Well, the world is full of surprises.
That intro … why? It feels so corny it’s like intentionally done to become a meme or something.
Anyway, my initial feeling on “Savage” was that it was something from BLACKPINK’s girl crush catalog except with a different sample pack (no Teddy!) and a vocal chorus. That’s not necessarily untrue, though on repeated listens I was surprised to find that there’s a solid amount of melodic, pop appeal in all this, and that those changes in itself make for a quality song.
Part of that is due to what were surprisingly solid rap verses laid down over a clanging, electronic beat that later is joined by a thumping bass. That segues perfectly into an extended vocal section of a pre-chorus that’s very pop and showcases the vocals of Winter and Ning Ning. It effectively builds tension while providing much needed melody and finishes with a flourish that almost makes it a chorus in itself.
The drop that comes after is undoubtedly what will be the most controversial, but unlike “Next Level”, repeated listens didn’t give me the feeling that the centerpiece of “Savage” just dragged on and on. That was partially due to the better sense of bouncy rhythm in “Savage”, but mainly due to the vocal interjections from Ning Ning in the back half of the chorus that were absolutely essential. The more times I listened to it, the more I liked the interplay of all the elements and how it was tied together around a pop core.

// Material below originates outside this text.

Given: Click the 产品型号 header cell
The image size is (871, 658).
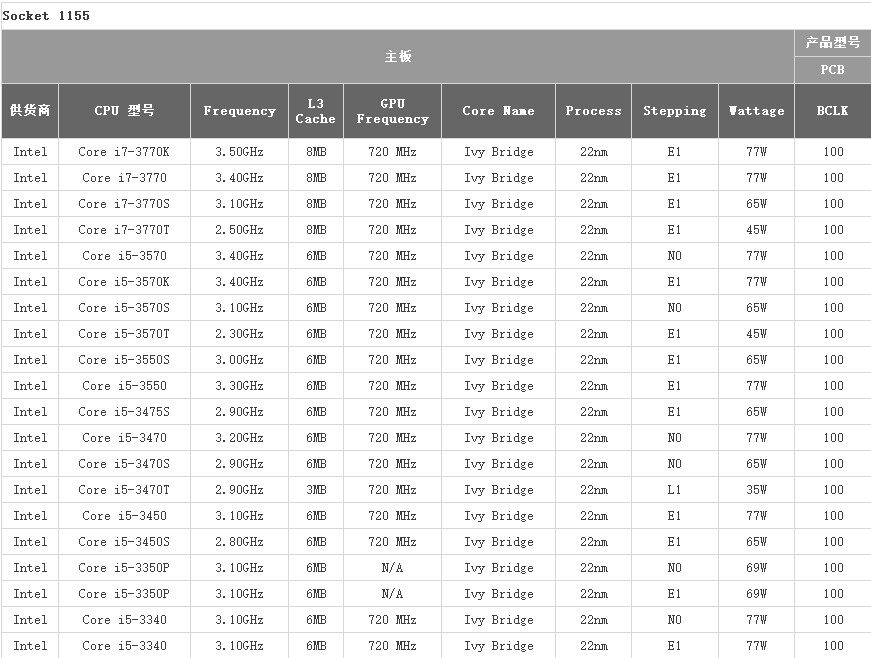Looking at the screenshot, I should 833,42.
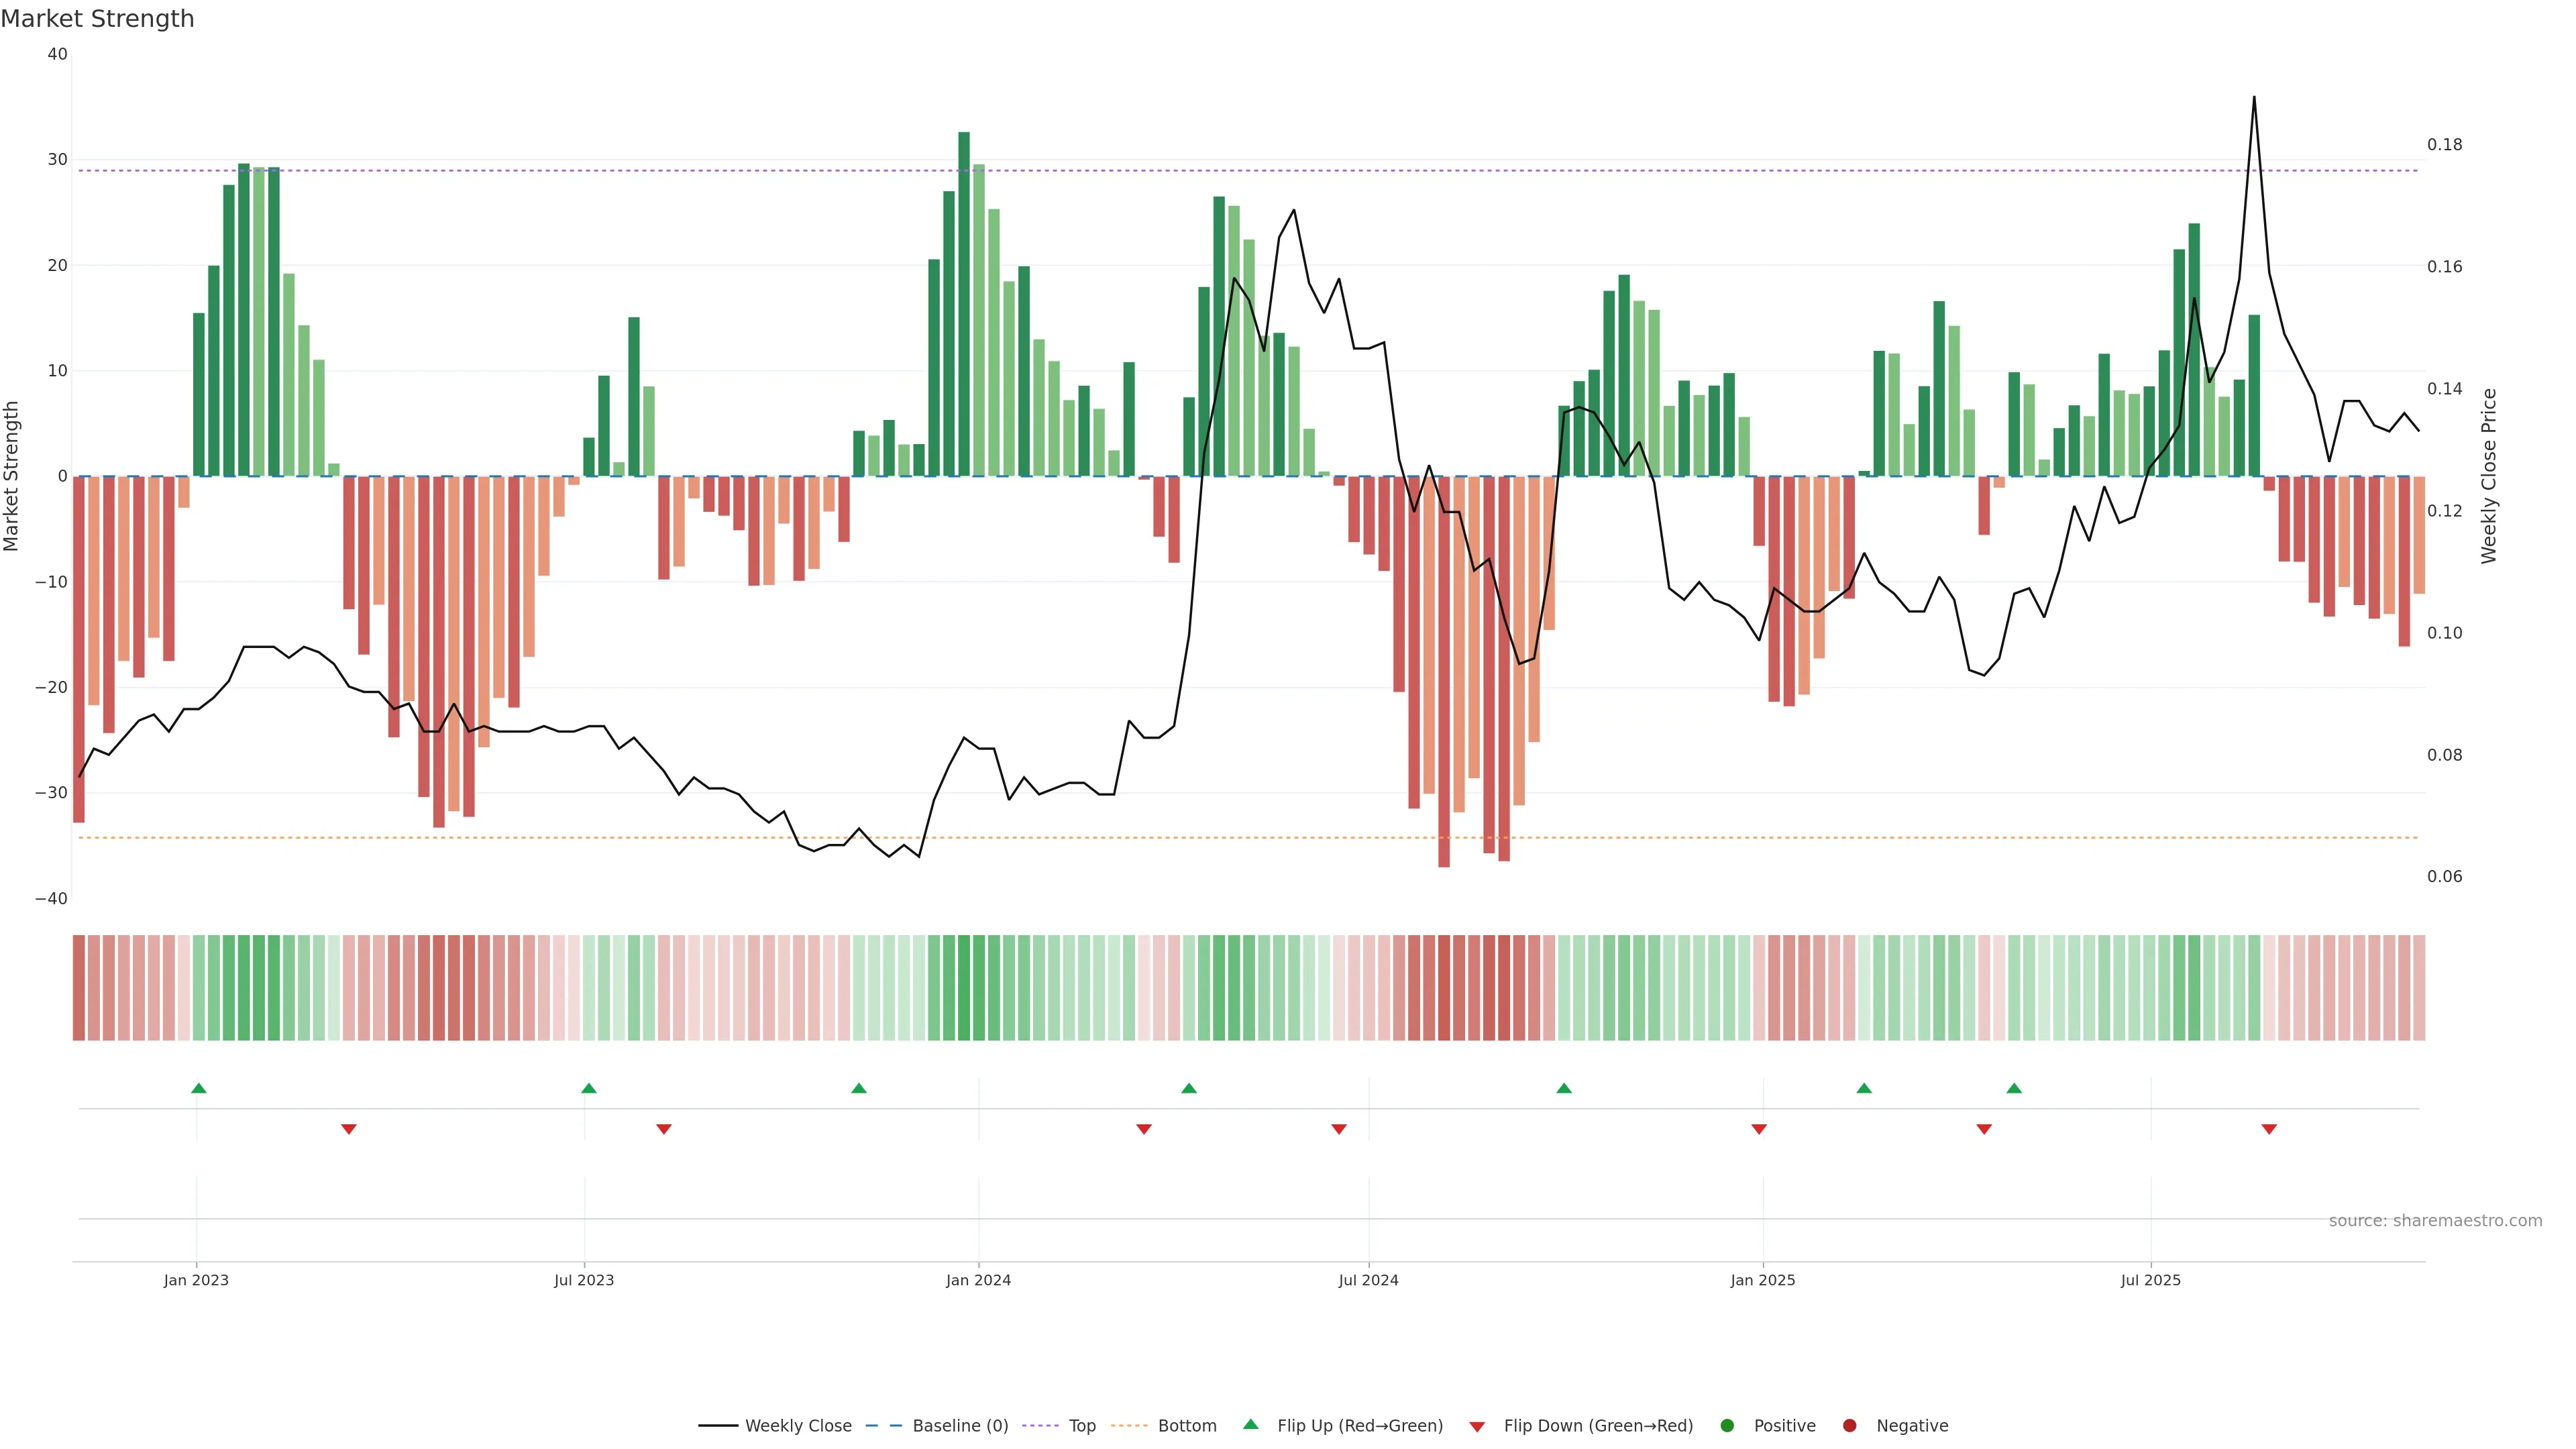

That was only reinforced by the excellent vocal bridge that added more melodic elements to the song, though the electronic-heavy closing was more miss than hit.

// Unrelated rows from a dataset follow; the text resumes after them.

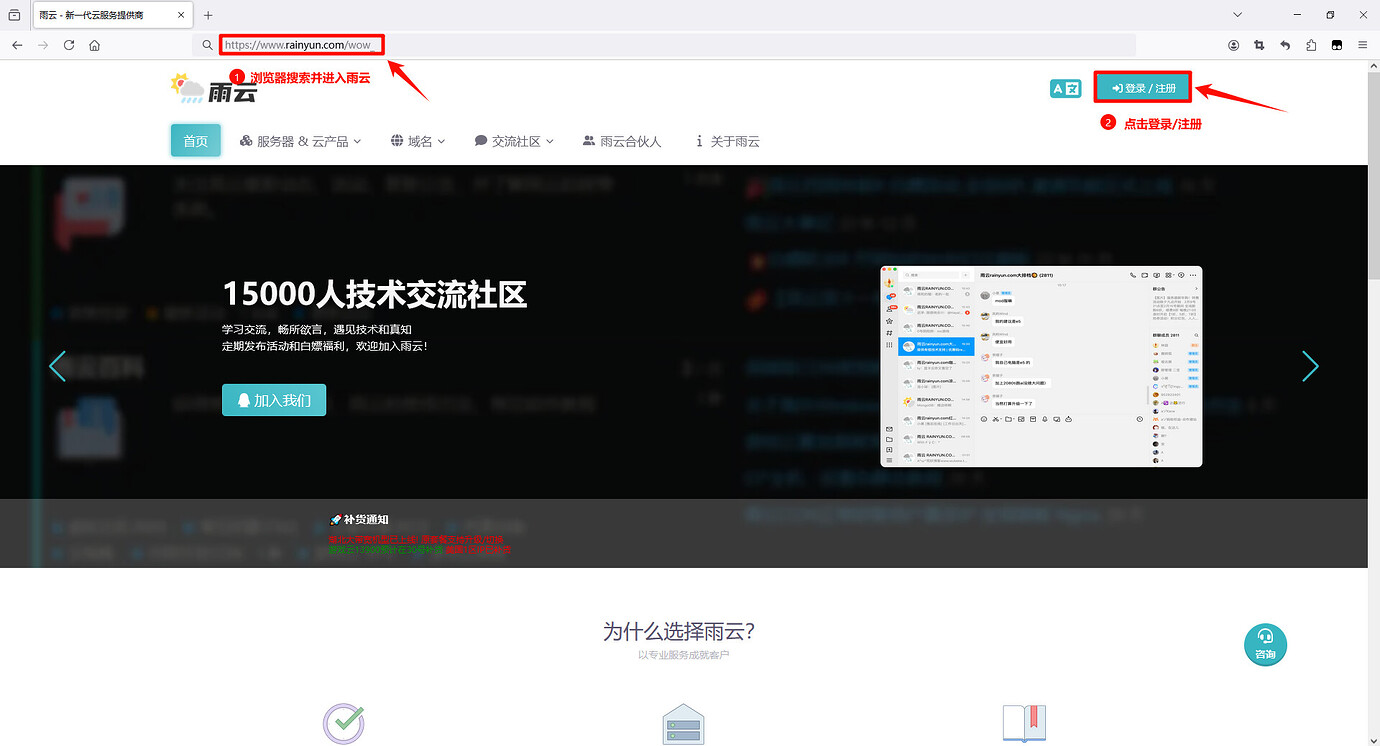Screen dimensions: 1380x746
Task: Click the address bar showing rainyun.com/wow
Action: click(x=300, y=44)
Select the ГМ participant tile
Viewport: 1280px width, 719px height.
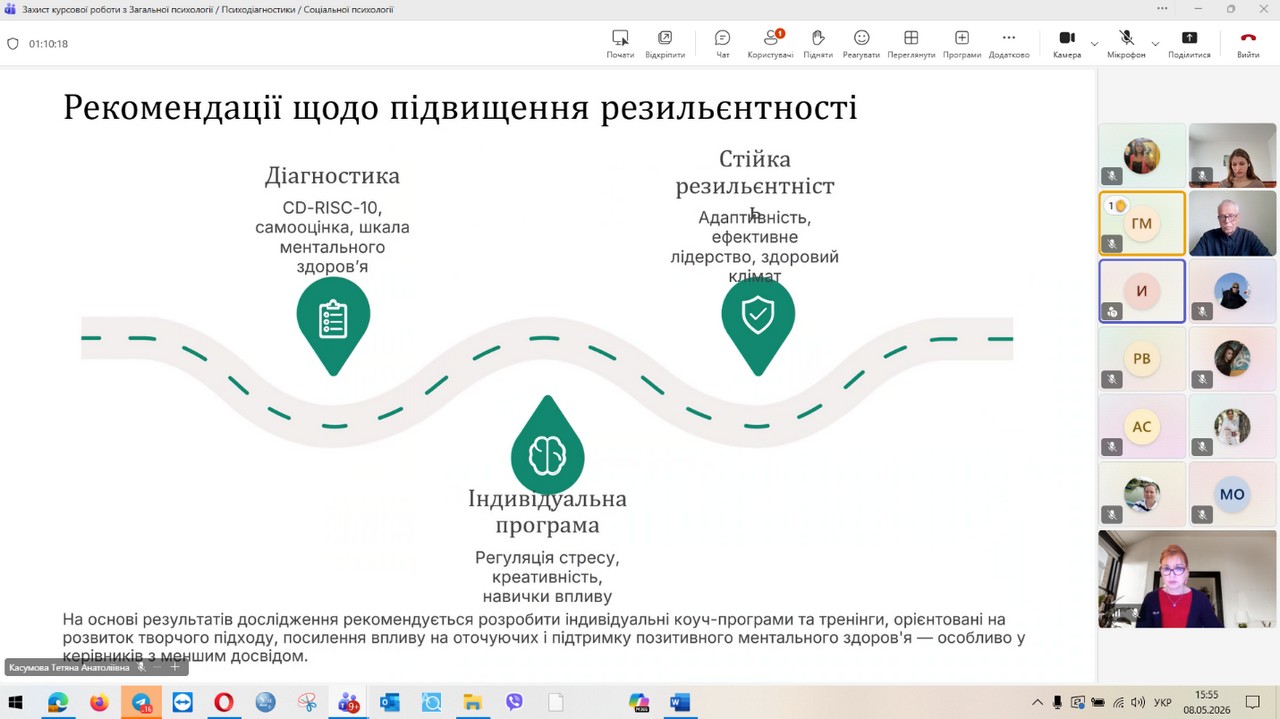(1142, 224)
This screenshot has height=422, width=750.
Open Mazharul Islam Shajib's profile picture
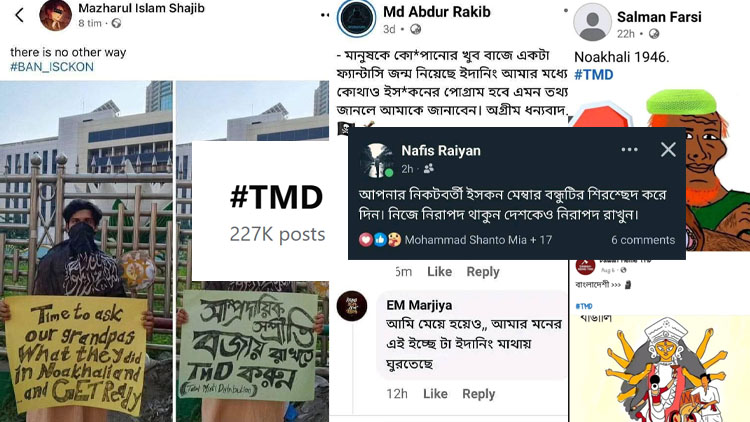[x=55, y=15]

Honestly, the thing I hate the most is that they feel destined to become an NFT at some point.
I shouldn’t enjoy “Savage” because it feels like it’s not for me. It feels tailored towards a Pitchfork reviewer forced to listen to pop, one who loves nothing more than a chance to cite Sophie and 100 Gecs, which of course automatically makes stuff good. By contrast, I’m just a guy who enjoys pop tropes for the most part and doesn’t have those avant-garde wet dreams.
But that’s the thing: I think “Savage” does successfully hit on a lot of those standard pop notes. It has a bunch of quality rap sections and standout vocal melodies that would fit seamlessly anywhere else, while it’s the instrumental that makes “Savage” unique and provides a fresh take on things that helps it dodge the safe label. It threads that needle extremely well and deserves credit for taking those risks and making it work in the pop sphere, even for somebody like me.